* Exercise inputs:
= Beginning of Section =

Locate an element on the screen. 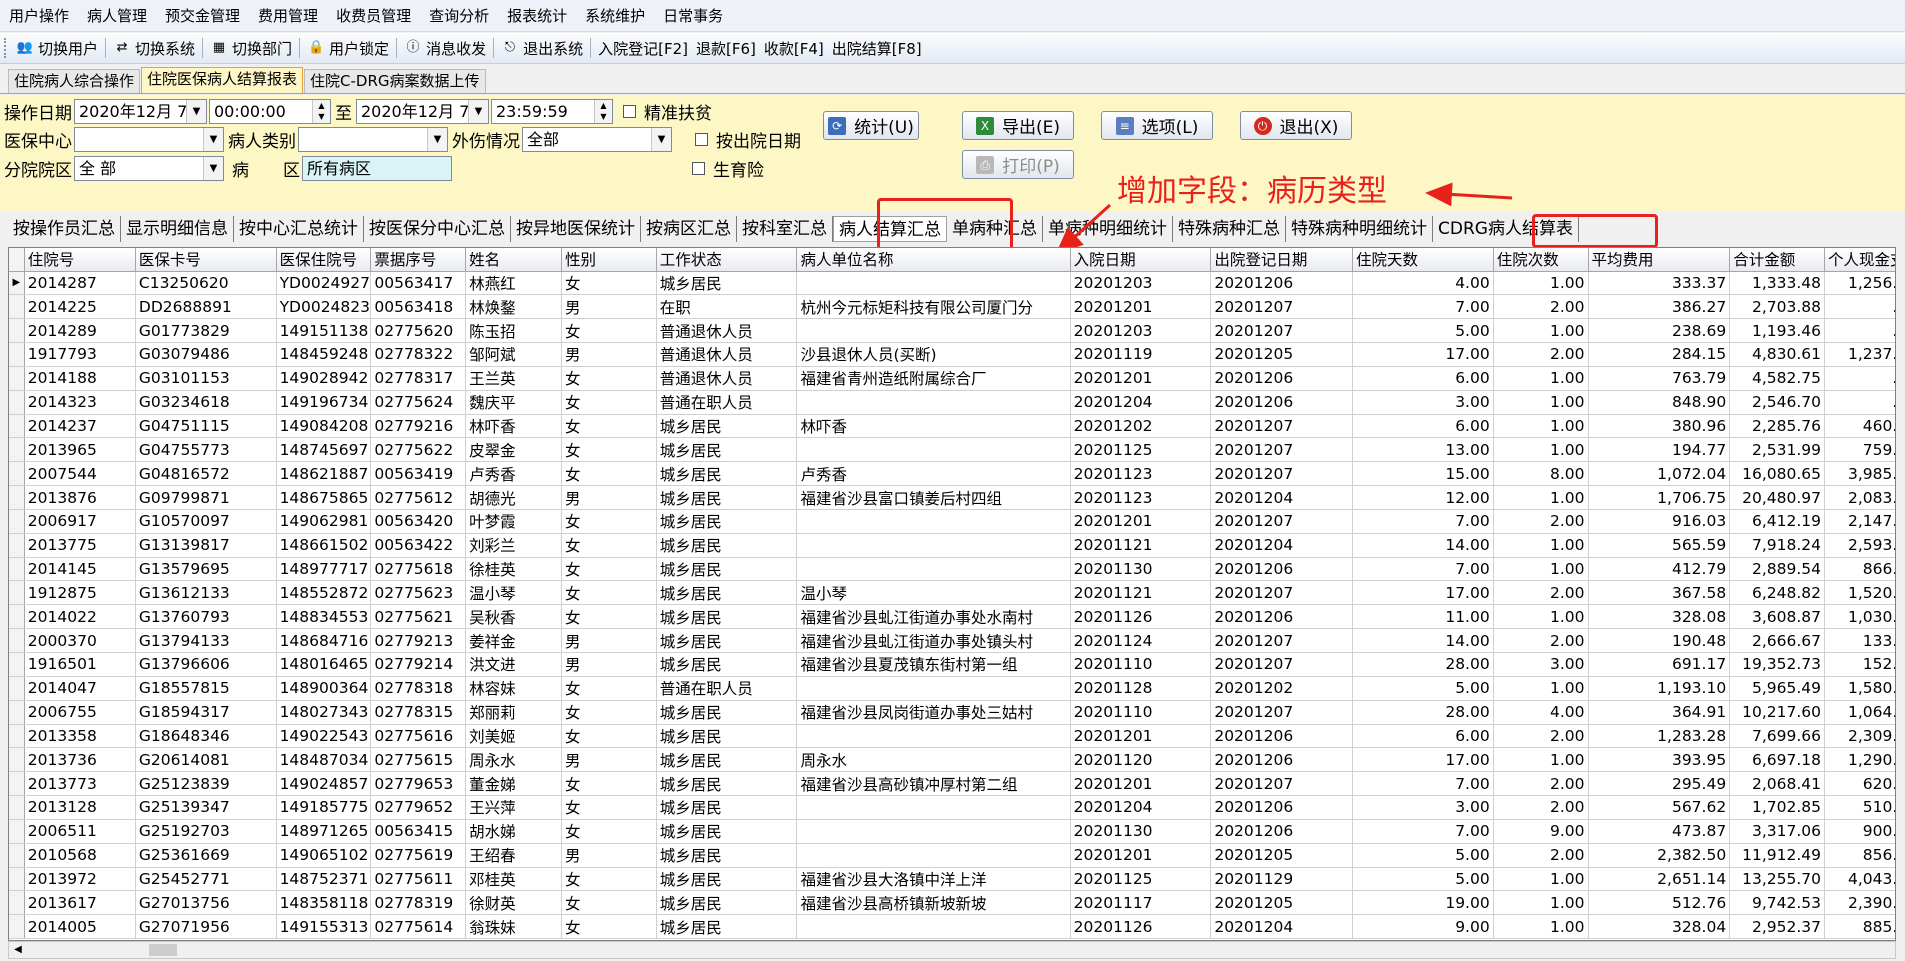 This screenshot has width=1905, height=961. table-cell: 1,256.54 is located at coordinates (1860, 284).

= End of Section =
= Beginning of Section =

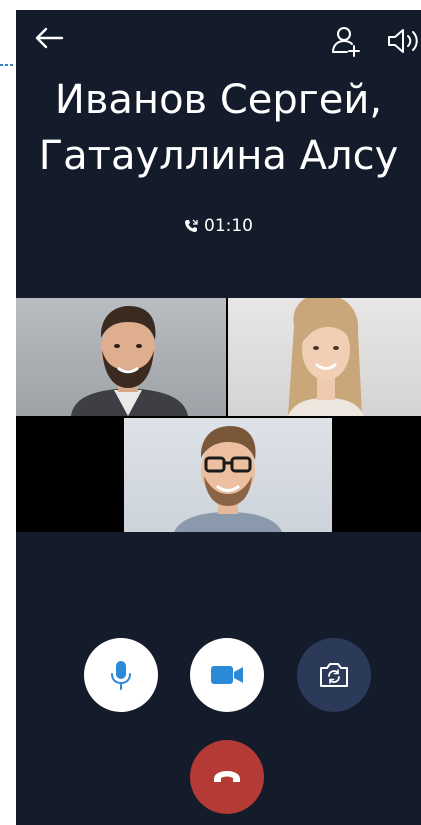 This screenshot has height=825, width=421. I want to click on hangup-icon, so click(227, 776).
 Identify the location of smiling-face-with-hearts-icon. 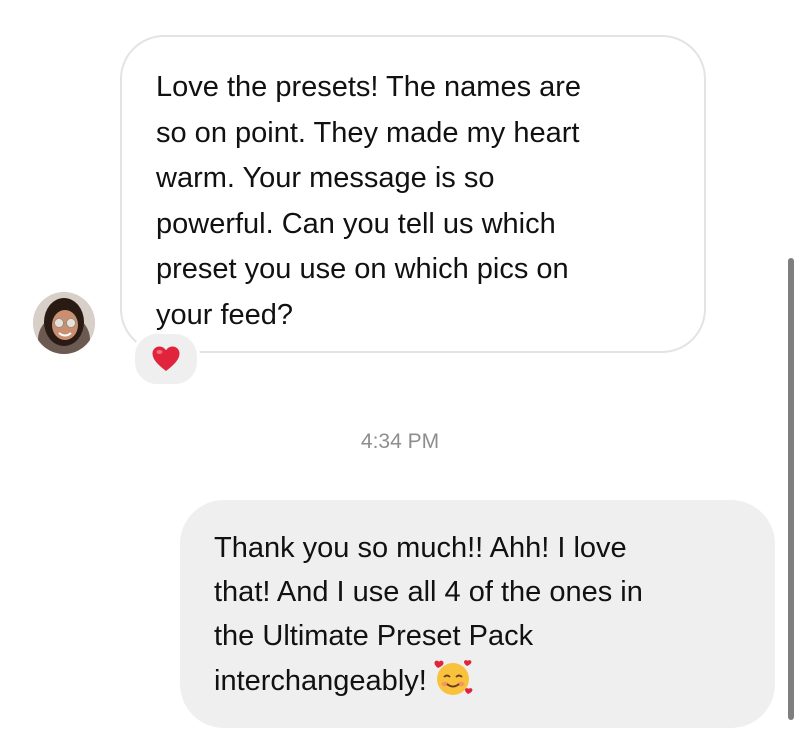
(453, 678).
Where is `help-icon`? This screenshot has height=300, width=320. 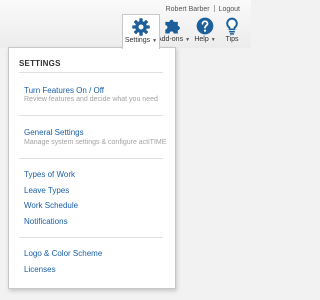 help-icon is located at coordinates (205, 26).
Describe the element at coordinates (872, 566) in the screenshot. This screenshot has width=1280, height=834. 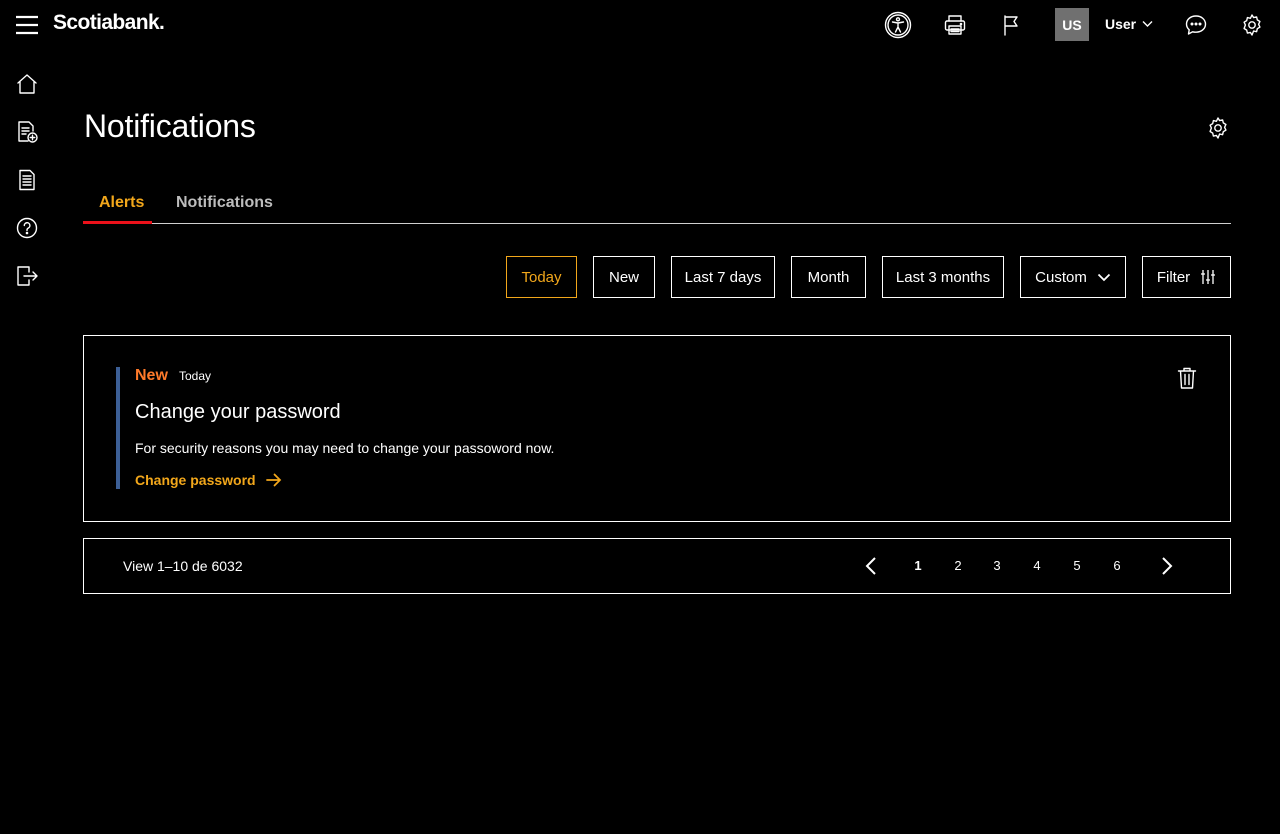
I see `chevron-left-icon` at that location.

= End of Section =

* Job: From the records above, extract everything from the line containing "Describe the element" down to the line containing "at that location.", both included, and reproduce it verbatim, leaving out the pictures.

* Expected answer:
Describe the element at coordinates (872, 566) in the screenshot. This screenshot has width=1280, height=834. 
I see `chevron-left-icon` at that location.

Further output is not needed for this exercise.